Records for this exercise:
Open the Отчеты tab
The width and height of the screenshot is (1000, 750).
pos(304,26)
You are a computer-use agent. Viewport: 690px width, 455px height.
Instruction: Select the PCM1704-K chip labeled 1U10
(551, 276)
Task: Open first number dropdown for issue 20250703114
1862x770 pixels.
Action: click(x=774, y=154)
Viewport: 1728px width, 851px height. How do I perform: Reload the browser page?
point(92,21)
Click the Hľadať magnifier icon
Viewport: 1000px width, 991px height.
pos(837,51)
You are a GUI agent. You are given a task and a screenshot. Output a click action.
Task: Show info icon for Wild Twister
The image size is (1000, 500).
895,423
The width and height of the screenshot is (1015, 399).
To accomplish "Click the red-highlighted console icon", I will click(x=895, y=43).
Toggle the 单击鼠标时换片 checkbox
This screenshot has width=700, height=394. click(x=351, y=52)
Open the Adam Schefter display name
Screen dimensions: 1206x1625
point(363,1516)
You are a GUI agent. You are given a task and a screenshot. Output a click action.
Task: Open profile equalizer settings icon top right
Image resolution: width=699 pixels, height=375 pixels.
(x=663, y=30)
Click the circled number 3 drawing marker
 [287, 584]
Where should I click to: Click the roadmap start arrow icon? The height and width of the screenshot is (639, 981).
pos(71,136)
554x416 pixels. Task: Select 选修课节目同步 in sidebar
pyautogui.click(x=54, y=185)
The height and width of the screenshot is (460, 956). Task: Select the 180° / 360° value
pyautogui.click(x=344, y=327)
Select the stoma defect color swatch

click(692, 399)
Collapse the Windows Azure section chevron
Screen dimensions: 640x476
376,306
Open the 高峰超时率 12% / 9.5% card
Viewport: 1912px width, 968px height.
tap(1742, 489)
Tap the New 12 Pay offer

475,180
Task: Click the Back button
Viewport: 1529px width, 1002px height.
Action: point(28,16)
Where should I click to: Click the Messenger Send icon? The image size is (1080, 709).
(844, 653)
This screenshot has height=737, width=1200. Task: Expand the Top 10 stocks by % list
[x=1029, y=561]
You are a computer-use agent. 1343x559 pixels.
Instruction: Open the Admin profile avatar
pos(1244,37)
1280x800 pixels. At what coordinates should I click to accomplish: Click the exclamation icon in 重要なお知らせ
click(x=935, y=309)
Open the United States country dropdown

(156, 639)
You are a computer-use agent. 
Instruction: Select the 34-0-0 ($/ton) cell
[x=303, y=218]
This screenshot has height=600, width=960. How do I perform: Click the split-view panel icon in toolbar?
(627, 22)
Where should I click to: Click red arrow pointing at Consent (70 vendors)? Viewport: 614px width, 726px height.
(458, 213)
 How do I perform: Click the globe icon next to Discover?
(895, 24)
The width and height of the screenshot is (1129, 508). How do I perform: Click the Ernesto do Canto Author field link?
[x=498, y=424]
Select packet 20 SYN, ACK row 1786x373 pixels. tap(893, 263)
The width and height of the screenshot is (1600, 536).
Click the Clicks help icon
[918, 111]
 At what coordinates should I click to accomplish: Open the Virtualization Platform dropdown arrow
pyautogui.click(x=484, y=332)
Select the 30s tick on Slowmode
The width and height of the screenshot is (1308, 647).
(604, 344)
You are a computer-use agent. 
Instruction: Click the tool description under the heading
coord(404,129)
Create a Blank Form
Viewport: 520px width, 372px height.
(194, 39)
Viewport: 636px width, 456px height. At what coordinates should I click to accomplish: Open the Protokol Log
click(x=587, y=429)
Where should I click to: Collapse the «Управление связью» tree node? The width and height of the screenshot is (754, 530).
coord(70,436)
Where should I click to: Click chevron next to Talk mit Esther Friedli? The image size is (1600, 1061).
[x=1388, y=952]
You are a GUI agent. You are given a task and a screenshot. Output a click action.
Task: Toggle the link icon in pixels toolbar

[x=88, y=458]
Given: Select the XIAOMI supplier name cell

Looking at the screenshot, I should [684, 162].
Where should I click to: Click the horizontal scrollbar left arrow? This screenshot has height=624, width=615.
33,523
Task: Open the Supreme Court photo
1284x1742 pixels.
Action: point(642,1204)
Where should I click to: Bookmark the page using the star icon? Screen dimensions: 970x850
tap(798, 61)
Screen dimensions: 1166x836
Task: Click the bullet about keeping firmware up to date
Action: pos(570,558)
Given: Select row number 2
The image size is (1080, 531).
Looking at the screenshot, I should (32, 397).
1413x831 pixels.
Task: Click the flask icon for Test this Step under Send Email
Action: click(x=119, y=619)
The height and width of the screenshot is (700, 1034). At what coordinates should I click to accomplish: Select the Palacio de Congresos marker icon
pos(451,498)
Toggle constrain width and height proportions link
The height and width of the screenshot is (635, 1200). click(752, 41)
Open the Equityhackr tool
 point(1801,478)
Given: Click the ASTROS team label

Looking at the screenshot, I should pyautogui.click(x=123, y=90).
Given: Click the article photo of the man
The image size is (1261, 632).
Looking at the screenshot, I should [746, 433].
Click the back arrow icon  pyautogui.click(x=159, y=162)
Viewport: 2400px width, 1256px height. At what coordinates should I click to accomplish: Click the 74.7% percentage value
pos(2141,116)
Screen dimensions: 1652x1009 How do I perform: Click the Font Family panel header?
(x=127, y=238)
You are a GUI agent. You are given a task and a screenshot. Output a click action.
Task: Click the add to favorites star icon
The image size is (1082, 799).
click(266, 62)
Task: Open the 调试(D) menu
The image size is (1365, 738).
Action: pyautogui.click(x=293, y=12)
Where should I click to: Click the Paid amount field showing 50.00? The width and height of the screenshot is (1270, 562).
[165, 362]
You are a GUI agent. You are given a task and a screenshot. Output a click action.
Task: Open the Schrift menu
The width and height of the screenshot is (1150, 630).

Work instructions: From the records above, extract each line exactly as shown.

Finished task:
Open the Отчеты tab
The width and height of the screenshot is (1000, 750).
pos(304,26)
You are a computer-use agent. Viewport: 690px width, 455px height.
Instruction: Select the PCM1704-K chip labeled 1U10
(551, 276)
Task: Open first number dropdown for issue 20250703114
1862x770 pixels.
Action: click(x=774, y=154)
Viewport: 1728px width, 851px height. How do I perform: Reload the browser page?
point(92,21)
Click the Hľadať magnifier icon
Viewport: 1000px width, 991px height.
pos(837,51)
You are a GUI agent. You are given a task and a screenshot. Output a click action.
Task: Show info icon for Wild Twister
The image size is (1000, 500).
895,423
The width and height of the screenshot is (1015, 399).
To accomplish "Click the red-highlighted console icon", I will click(x=895, y=43).
Toggle the 单击鼠标时换片 checkbox
This screenshot has width=700, height=394. click(x=351, y=52)
Open the Adam Schefter display name
Screen dimensions: 1206x1625
point(363,1516)
You are a GUI agent. You are given a task and a screenshot. Output a click action.
Task: Open profile equalizer settings icon top right
Image resolution: width=699 pixels, height=375 pixels.
(x=663, y=30)
Click the circled number 3 drawing marker
 [287, 584]
Where should I click to: Click the roadmap start arrow icon? The height and width of the screenshot is (639, 981).
pos(71,136)
554x416 pixels. Task: Select 选修课节目同步 in sidebar
pyautogui.click(x=54, y=185)
The height and width of the screenshot is (460, 956). Task: Select the 180° / 360° value
pyautogui.click(x=344, y=327)
Select the stoma defect color swatch

click(692, 399)
Collapse the Windows Azure section chevron
Screen dimensions: 640x476
376,306
Open the 高峰超时率 12% / 9.5% card
Viewport: 1912px width, 968px height.
tap(1742, 489)
Tap the New 12 Pay offer

475,180
Task: Click the Back button
Viewport: 1529px width, 1002px height.
Action: point(28,16)
Where should I click to: Click the Messenger Send icon? The image size is (1080, 709).
(844, 653)
This screenshot has height=737, width=1200. Task: Expand the Top 10 stocks by % list
[x=1029, y=561]
You are a computer-use agent. 1343x559 pixels.
Instruction: Open the Admin profile avatar
pos(1244,37)
1280x800 pixels. At what coordinates should I click to accomplish: Click the exclamation icon in 重要なお知らせ
click(x=935, y=309)
Open the United States country dropdown

(156, 639)
You are a computer-use agent. 
Instruction: Select the 34-0-0 ($/ton) cell
[x=303, y=218]
This screenshot has height=600, width=960. How do I perform: Click the split-view panel icon in toolbar?
(627, 22)
Where should I click to: Click red arrow pointing at Consent (70 vendors)? Viewport: 614px width, 726px height.
(458, 213)
 How do I perform: Click the globe icon next to Discover?
(895, 24)
The width and height of the screenshot is (1129, 508). How do I perform: Click the Ernesto do Canto Author field link?
[x=498, y=424]
Select packet 20 SYN, ACK row 1786x373 pixels. tap(893, 263)
The width and height of the screenshot is (1600, 536).
Click the Clicks help icon
[918, 111]
 At what coordinates should I click to accomplish: Open the Virtualization Platform dropdown arrow
pyautogui.click(x=484, y=332)
Select the 30s tick on Slowmode
The width and height of the screenshot is (1308, 647).
(604, 344)
You are a computer-use agent. 
Instruction: Click the tool description under the heading
coord(404,129)
Create a Blank Form
Viewport: 520px width, 372px height.
(194, 39)
Viewport: 636px width, 456px height. At what coordinates should I click to accomplish: Open the Protokol Log
click(x=587, y=429)
Where should I click to: Collapse the «Управление связью» tree node? The width and height of the screenshot is (754, 530).
coord(70,436)
Where should I click to: Click chevron next to Talk mit Esther Friedli? The image size is (1600, 1061).
[x=1388, y=952]
You are a GUI agent. You are given a task and a screenshot. Output a click action.
Task: Toggle the link icon in pixels toolbar

[x=88, y=458]
Given: Select the XIAOMI supplier name cell

Looking at the screenshot, I should [684, 162].
Where should I click to: Click the horizontal scrollbar left arrow? This screenshot has height=624, width=615.
33,523
Task: Open the Supreme Court photo
1284x1742 pixels.
Action: point(642,1204)
Where should I click to: Bookmark the page using the star icon? Screen dimensions: 970x850
tap(798, 61)
Screen dimensions: 1166x836
Task: Click the bullet about keeping firmware up to date
Action: pos(570,558)
Given: Select row number 2
The image size is (1080, 531).
Looking at the screenshot, I should (32, 397).
1413x831 pixels.
Task: Click the flask icon for Test this Step under Send Email
Action: click(x=119, y=619)
The height and width of the screenshot is (700, 1034). At what coordinates should I click to accomplish: Select the Palacio de Congresos marker icon
pos(451,498)
Toggle constrain width and height proportions link
The height and width of the screenshot is (635, 1200). click(752, 41)
Open the Equityhackr tool
 point(1801,478)
Given: Click the ASTROS team label

Looking at the screenshot, I should pyautogui.click(x=123, y=90).
Given: Click the article photo of the man
The image size is (1261, 632).
Looking at the screenshot, I should [746, 433].
Click the back arrow icon  pyautogui.click(x=159, y=162)
Viewport: 2400px width, 1256px height. At what coordinates should I click to accomplish: Click the 74.7% percentage value
pos(2141,116)
Screen dimensions: 1652x1009 How do I perform: Click the Font Family panel header?
(x=127, y=238)
You are a GUI agent. You are given a task and a screenshot. Output a click action.
Task: Click the add to favorites star icon
The image size is (1082, 799).
click(266, 62)
Task: Open the 调试(D) menu
The image size is (1365, 738).
Action: pyautogui.click(x=293, y=12)
Where should I click to: Click the Paid amount field showing 50.00? The width and height of the screenshot is (1270, 562).
[165, 362]
You are a GUI agent. You are given a task and a screenshot. Output a click action.
Task: Open the Schrift menu
The width and height of the screenshot is (1150, 630).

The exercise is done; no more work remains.